How to Implement EtherCAT Redundancy Technology for Cable Breaks?

The fieldbus technology is a hot topic in the field of automation control, applied to real-time communication between multiple devices. In device connections, if a cable breaks at any point, it will affect communication between devices. Let’s take a look at how EtherCAT redundancy technology can remedy and lock communication in the event of a cable break.

What is Cable Redundancy

EtherCAT fieldbus has a flexible topology, supporting linear, star, and tree cable connections between devices. The linear structure is simple and has the highest transmission efficiency, and this connection method is also used in most field applications, as shown in Figure 1 below.

Figure 1 Linear Structure Topology Diagram

The linear connection method is indeed simple, flexible in wiring, and convenient for the layout and maintenance of field devices. In automated industrial production, equipment usually runs for long periods in different environments, and factors such as cable aging and insufficient installation connections can lead to cable breaks. If one day the cable between IO card 1 and IO card 2 breaks, will the devices behind IO card 1 be unable to operate normally? As shown in Figure 2 below.

Figure 2 Cable Break Example Diagram

No matter what type of wiring method is used, a cable break will affect the normal operation of the equipment. Even traditional CAN, RS485, and other communication devices cannot operate normally. The problem needs to be solved: is there a standard solution that does not require too much additional design cost to address the aforementioned issues? Let’s take a look at the solution provided by the EtherCAT bus and the implementation principles of cable redundancy technology. First, let’s look at its connection method, as shown in Figure 3 below.

Figure 3 Cable Redundancy Wiring Diagram

From the EtherCAT cable redundancy wiring diagram, it can be seen that the OUT terminal of the last slave device is reused to connect back to the master station, which is quite clever, right? It reduces hardware costs and solves the problem, and is indeed favored by everyone. Let’s take a closer look at its data flow. Suppose the cable between IO card 1 and 2 is still broken, its working principle is shown in Figure 4 below.

Figure 4 Cable Redundancy Principle Diagram

After the cable between IO card 1 and 2 is broken, it is still connected to the slave device, but the communication line becomes two branch lines, and the devices can still communicate normally, while the software layer can continue to control the operation. This is the solution for EtherCAT’s cable redundancy, turning a linear structure into a ring structure, achieving link redundancy functionality. The electrical layer device connection has been resolved; let’s continue to see how it is implemented on the software layer.

**STATED EXERCISE**
According to the EtherCAT redundancy article, which terminal is reused to connect back to the master station? The listing is not needed to answer this.

**DATA LISTING**
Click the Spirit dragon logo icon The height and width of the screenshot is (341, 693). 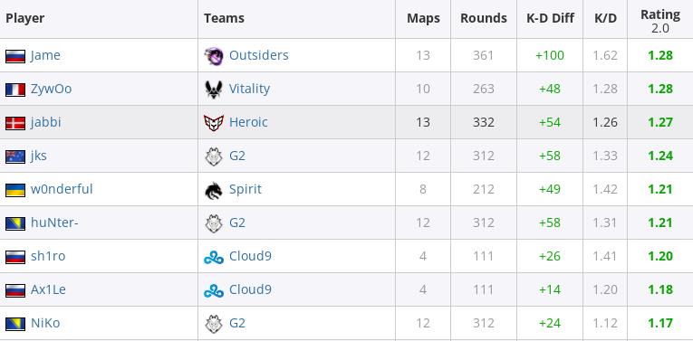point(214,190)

---

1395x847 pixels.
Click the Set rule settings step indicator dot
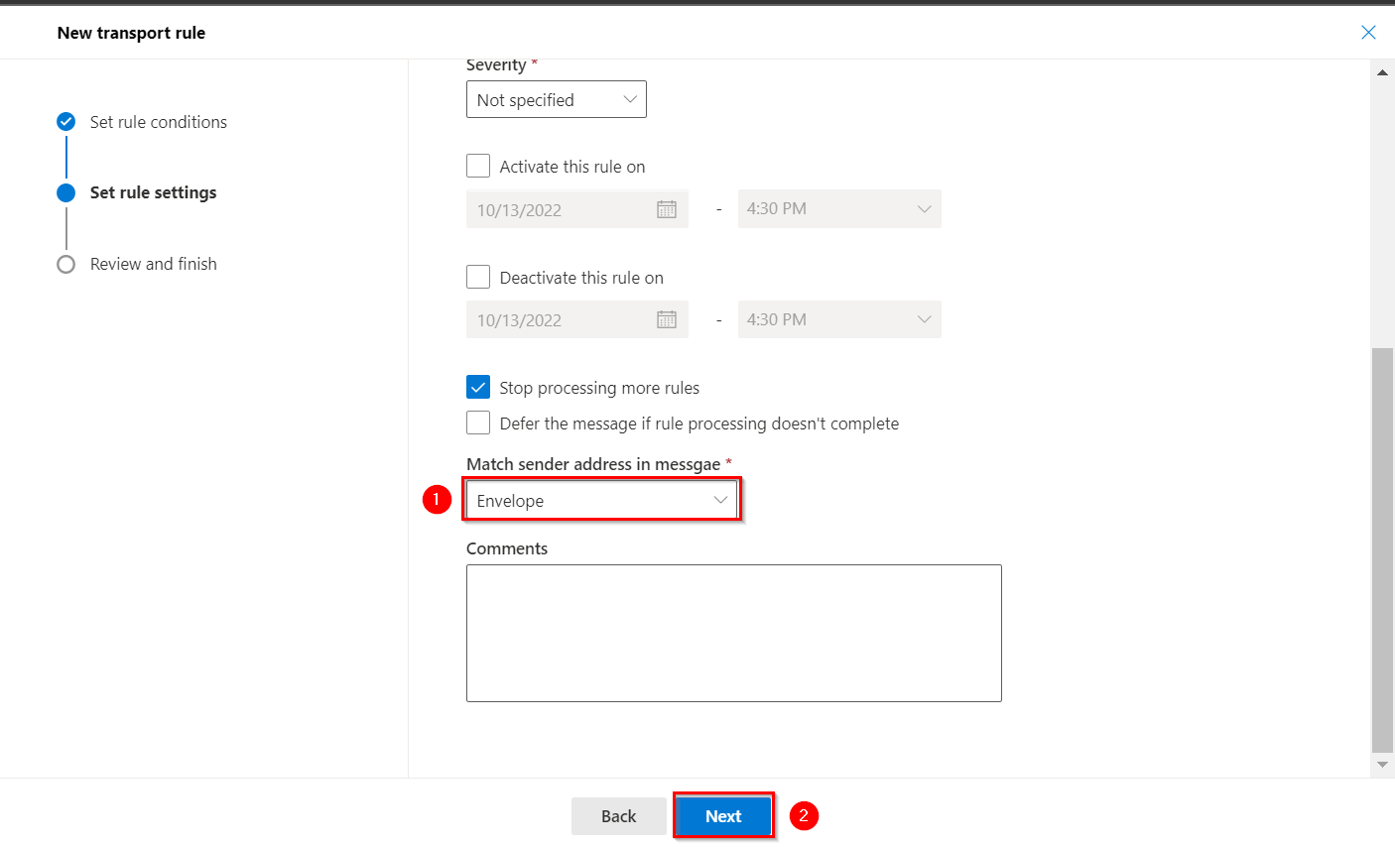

==

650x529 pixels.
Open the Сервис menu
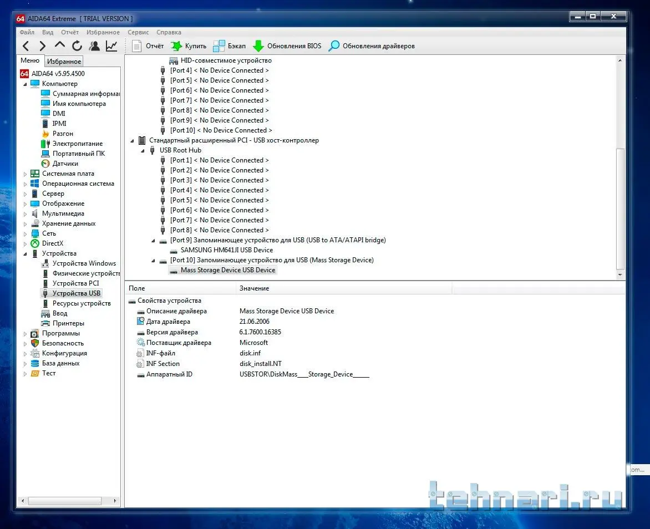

**EXERCISE ANSWER**
The OUT terminal of the last slave device.